**TAREFAS:**
A: De acordo com a fonte, quem fez a intervenção intitulada SMART SIMPLICITY?
B: Indique se cada afirmação está de acordo com a fonte: (i) a produtividade no Mundo Ocidental tem vindo a aumentar; (ii) a forma como o cidadão e o estado se relacionam não mudou de modo significativo; (iii) a intervenção que motivou a reflexão foi feita numa conferência.
C: Reproduza, por favor, tudo o que a fonte diz desde "Apesar do incremento" até "e para eles.".

**FONTE:**
--------------------------------------------------
Nº 2581/2582 - Fevereiro/Março 2017
Pessoa coletiva com estatuto de utilidade pública
As Tecnologias de Informação e Comunicação e as Organizações Inteligentes
Contra-almirante
António Gameiro Marques

Recentemente, numa conferência em que estive, presenciei o Sr. Yves Morieux, da Boston Consulting Group, proferir uma intervenção intitulada SMART SIMPLICITY que me inquietou e me deixou a pensar como poderíamos aplicar alguns daqueles conceitos no contexto da forma como o cidadão e o estado se relacionam. Partilho, assim, com o leitor, o resultado dessa reflexão.

Apesar do incremento inaudito dos avanços tecnológicos, consubstanciado no incrível número de smartphones, de portáteis e de pessoas com acesso à Internet, a produtividade no Mundo Ocidental em geral tem vindo a decrescer (Fig.1), a qualidade de vida das pessoas piorou e continuamos a despender horas a fio nos nossos empregos e nas viagens de e para eles.

A forma como o cidadão e o estado se relacionam não se alterou significativamente ou pelo menos de forma homogénea, ainda que existam casos positivos de modernidade e inovação no panorama nacional. Se pensarmos bem, ao incrível avanço tecnológico de que somos espectadores e mesmo atores, não corresponde uma alteração da mesma ordem de grandeza da nossa forma de interagir com as entidades públicas ou, se somos trabalhadores do estado, no modo como fazemos as coisas nas nossas próprias organizações.
--------------------------------------------------
**DADOS:**
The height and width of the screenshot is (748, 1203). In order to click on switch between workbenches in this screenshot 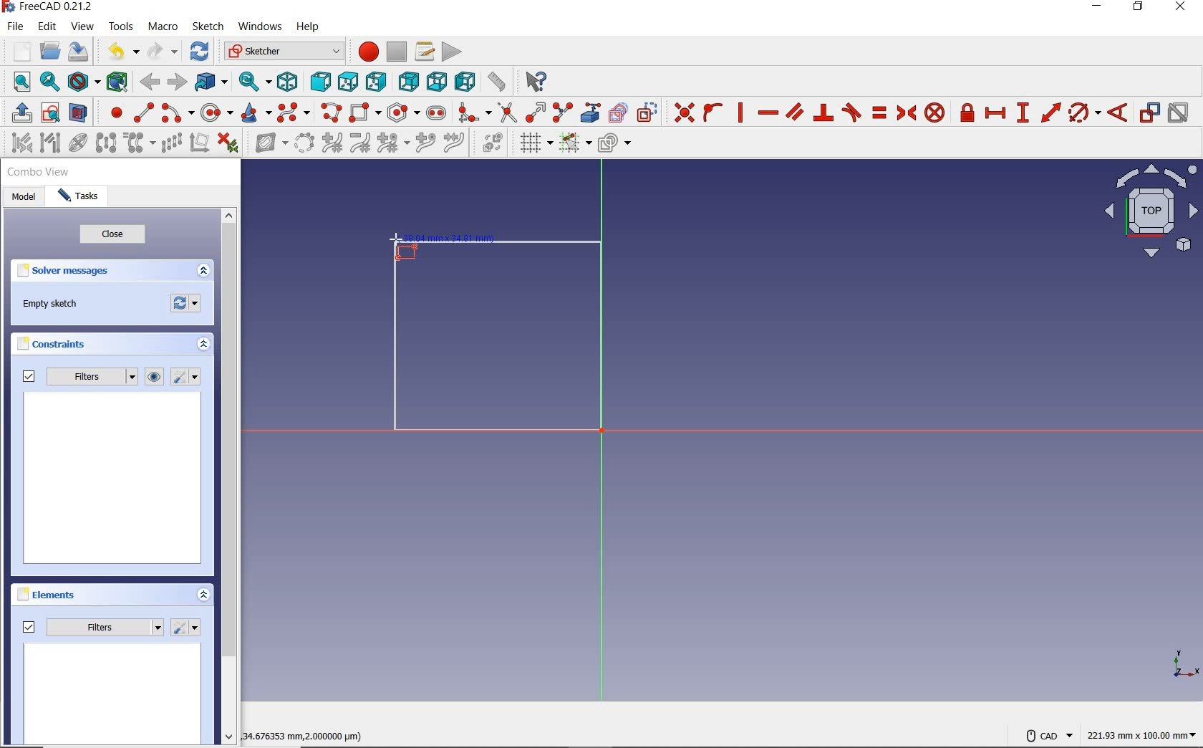, I will do `click(281, 52)`.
--------------------------------------------------
**RESULTADOS:**
A: O Sr. Yves Morieux, da Boston Consulting Group.

B:
(i) Não: "a produtividade no Mundo Ocidental em geral tem vindo a decrescer".
(ii) Sim: "A forma como o cidadão e o estado se relacionam não se alterou significativamente".
(iii) Sim: "numa conferência em que estive, presenciei o Sr. Yves Morieux".

C:
Apesar do incremento inaudito dos avanços tecnológicos, consubstanciado no incrível número de smartphones, de portáteis e de pessoas com acesso à Internet, a produtividade no Mundo Ocidental em geral tem vindo a decrescer (Fig.1), a qualidade de vida das pessoas piorou e continuamos a despender horas a fio nos nossos empregos e nas viagens de e para eles.